Yes, but this is why I voted for her. Ultimately she is the one who carries the true spirit of opera.


> Diana is an also-ran in this company.


I know, but I wanted to include at least one contemporary singer. It goes to show once more that singing is not the same these days, even when we look at our top current ladies.


----------



## jhar26 (Jul 6, 2008)

Almaviva said:


> Yes, but this is why I voted for her. Ultimately she is the one who carries the true spirit of opera.

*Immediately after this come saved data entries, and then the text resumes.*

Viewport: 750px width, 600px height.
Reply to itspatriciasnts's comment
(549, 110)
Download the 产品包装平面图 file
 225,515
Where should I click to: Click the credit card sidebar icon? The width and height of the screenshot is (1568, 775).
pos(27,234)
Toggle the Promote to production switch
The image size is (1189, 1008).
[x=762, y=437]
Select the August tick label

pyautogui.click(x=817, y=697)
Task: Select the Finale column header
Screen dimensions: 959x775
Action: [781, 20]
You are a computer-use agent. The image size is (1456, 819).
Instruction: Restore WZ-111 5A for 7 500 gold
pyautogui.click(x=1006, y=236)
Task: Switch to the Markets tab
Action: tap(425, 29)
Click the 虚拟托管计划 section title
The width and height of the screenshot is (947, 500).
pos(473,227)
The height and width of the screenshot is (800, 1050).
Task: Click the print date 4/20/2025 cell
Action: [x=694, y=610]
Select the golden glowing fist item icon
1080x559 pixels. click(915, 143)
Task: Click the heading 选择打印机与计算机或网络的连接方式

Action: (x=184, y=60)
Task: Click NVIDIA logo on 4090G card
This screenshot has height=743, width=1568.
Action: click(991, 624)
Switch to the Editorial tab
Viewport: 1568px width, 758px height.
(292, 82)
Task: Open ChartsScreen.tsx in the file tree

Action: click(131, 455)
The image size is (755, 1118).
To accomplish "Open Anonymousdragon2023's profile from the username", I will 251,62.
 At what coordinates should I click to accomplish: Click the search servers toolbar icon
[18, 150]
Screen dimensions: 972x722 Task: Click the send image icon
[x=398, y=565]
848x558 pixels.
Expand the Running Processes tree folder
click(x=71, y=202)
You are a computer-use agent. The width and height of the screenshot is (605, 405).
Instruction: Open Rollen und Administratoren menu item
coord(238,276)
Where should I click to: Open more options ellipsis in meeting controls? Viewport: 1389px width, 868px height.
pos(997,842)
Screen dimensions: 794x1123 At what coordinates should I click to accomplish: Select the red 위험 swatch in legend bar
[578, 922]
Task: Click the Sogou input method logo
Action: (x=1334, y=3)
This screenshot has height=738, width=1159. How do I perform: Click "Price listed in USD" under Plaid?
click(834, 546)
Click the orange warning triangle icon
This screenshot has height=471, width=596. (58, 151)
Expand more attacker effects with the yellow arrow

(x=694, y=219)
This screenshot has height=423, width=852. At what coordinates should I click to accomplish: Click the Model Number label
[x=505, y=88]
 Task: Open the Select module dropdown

Personally I find Moffo's version just as moving. But I always find a voice as beautiful as hers moving in itself. I've always had a bit of a 'love-hate' relationship with Callas' singing. She was a genius, but on the other hand the "she's acting" argument has never been enough of an excuse for me to make up for the sometimes ugly singing. That doesn't apply here though because I like her Caro Nome (and Gilda) very much.


----------



## DarkAngel (Aug 11, 2010)

Diva land...........

Callas and Sutherland enjoying good times


----------



## jhar26 (Jul 6, 2008)

Here's one for the history books. 1968: After years of intense rivalry Tebaldi and Callas let bygones be bygones and give each other a big hug. Everyone present was moved by the sight of it and some had to fight back tears.


----------



## Almaviva (Aug 13, 2010)

jhar26 said:


> Here's one for the history books. 1968: After years of intense rivalry Tebaldi and Callas let bygones be bygones and give each other a big hug. Everyone present was moved by the sight of it and some had to fight back tears.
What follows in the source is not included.